As a result, I have a few choice words for editorial board members Kelly Dyer Fry, Owen Canfield III and Ray Carter.

First, if you break your wrist while golfing, are you thankful there won’t be too many disgusting poor people getting in your way at the emergency room? Probably so.

But second, we must speak plainly in these dark times. Put down your mask of “fiscally concerned citizen” and accept that you just published a few hundred words explaining how you care nothing for the suffering of others.

Also, let me help you see the other side.

I am on Medicaid, but relax: I live in Arkansas, not Oklahoma.

I am a single mother. I do not receive child support. My ex-husband fled the country and left a small mountain of debt and no forwarding address. I work 9 a.m. to 5 p.m. five days a week, and I pick up side gigs when possible. Still, we are barely making it.

These details are not an attempt to grow your tiny Grinch hearts. This is simply who I am, and I want you to feel like you know a person on Medicaid, because you obviously don’t.

Arkansas Medicaid Expansion saved my life

I lived most of my life in Oklahoma. My “village” is there, but I can’t live there. In Arkansas, my son and I can go to the doctor. In Oklahoma, I wouldn’t have health insurance.

Last month, I had a terrible pain in my stomach. I made an appointment with the doctor, but before I could make it to my scheduled visit, I was driving myself to the ER.

An appendectomy (the removal of an offending appendix) has become a quick and simple procedure. If you receive timely medical attention, you will be fine. If you do not, however, you can die. I had an uncle that died of just that — a ruptured appendix. Once an appendix ruptures, the unbearable pain goes away, and you might think you’re fine. (Especially if you are poor, uninsured and proud, like my uncle was.) But then nasty crap leaks out into your gut and poisons everything.

I tell you all that to tell you this: Arkansas Medicaid expansion saved my life. So while you are patting Oklahoma lawmakers on the backs for rejecting millions of federal Medicaid dollars from the state’s budget, I’m over here wondering if you are capable of seeing that Medicaid is more than just numbers and dollars. It serves real people who would otherwise be uninsured.

**Dataset section:**
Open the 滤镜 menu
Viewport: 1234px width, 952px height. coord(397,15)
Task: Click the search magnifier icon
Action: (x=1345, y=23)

**Work item A:**
Quote the Medicaid essay, everything from "But second, we" down to "you obviously don’t.".
**Work item B:**
Using the Medicaid essay, answer these:
(i) In which state does the writer currently live?
(ii) What is the writer's regular work schedule?
(iii) What did the writer's uncle die of?
**Work item C:**
Write what follows in the Medicaid essay, picking up after its final sentence.

**Final answer A:**
But second, we must speak plainly in these dark times. Put down your mask of “fiscally concerned citizen” and accept that you just published a few hundred words explaining how you care nothing for the suffering of others.

Also, let me help you see the other side.

I am on Medicaid, but relax: I live in Arkansas, not Oklahoma.

I am a single mother. I do not receive child support. My ex-husband fled the country and left a small mountain of debt and no forwarding address. I work 9 a.m. to 5 p.m. five days a week, and I pick up side gigs when possible. Still, we are barely making it.

These details are not an attempt to grow your tiny Grinch hearts. This is simply who I am, and I want you to feel like you know a person on Medicaid, because you obviously don’t.

**Final answer B:**
(i) Arkansas.
(ii) 9 a.m. to 5 p.m., five days a week.
(iii) A ruptured appendix.

**Final answer C:**
Arkansas saw a 57 percent reduction in the uninsured rate from 2013 to 2015, when the expansion program was approved. So there are fewer people racking up medical bills they cannot repay. There are fewer people falling ill and, in some cases, dying because they cannot afford to go to a doctor. But that is in Arkansas. In Oklahoma, the message remains, “We don’t care about you.” And you’re proud of that.

Those with pre-existing conditions will suffer more

You are excited about Tom Price, your wealthy white Republican surgeon savior. And while he is busy burning your much-hated Obamacare to the ground, he is also going to be pushing bills that make it possible for your insurance to refuse coverage of your wife’s maternity care, your father’s prostate cancer medication and your, yes YOU, your pain meds for your sciatica. (That always acts up after a few rounds of golf, am I right?) So if you can’t care about other people, you at least need to care about anyone in your life who has a pre-existing condition.

You also pointed out that Medicaid expenses were higher in 2015 than predicted in 2010. Listen, we both know you are being obtuse. Everything increased in price from 2010 to 2015. An EpiPen is over $600 now. Cancer drugs cost $100,000 year. A friend of mine — a father of triplets — just passed away from brain cancer, and his daily drug cost him $1,000 a pop. He had the same cancer 15 years ago, and that pill didn’t exist then.

I am real

I know it’s difficult to imagine that a Medicaid recipient might be an intelligent, hard-working woman who is just white-knuckling through a pothole in the bumpy road of life.

When discussing an expanded Medicaid program that you’ve long hated, you instead want to focus on numbers and fear-inciting “data.”

But I need you to see me as a person. I am real. I am good. I am trying, and I need help. And, sometimes, I need medical care.

Please use your unique position for good. Taking care of all Oklahomans is good for your state.

If you need proof, please come to Arkansas.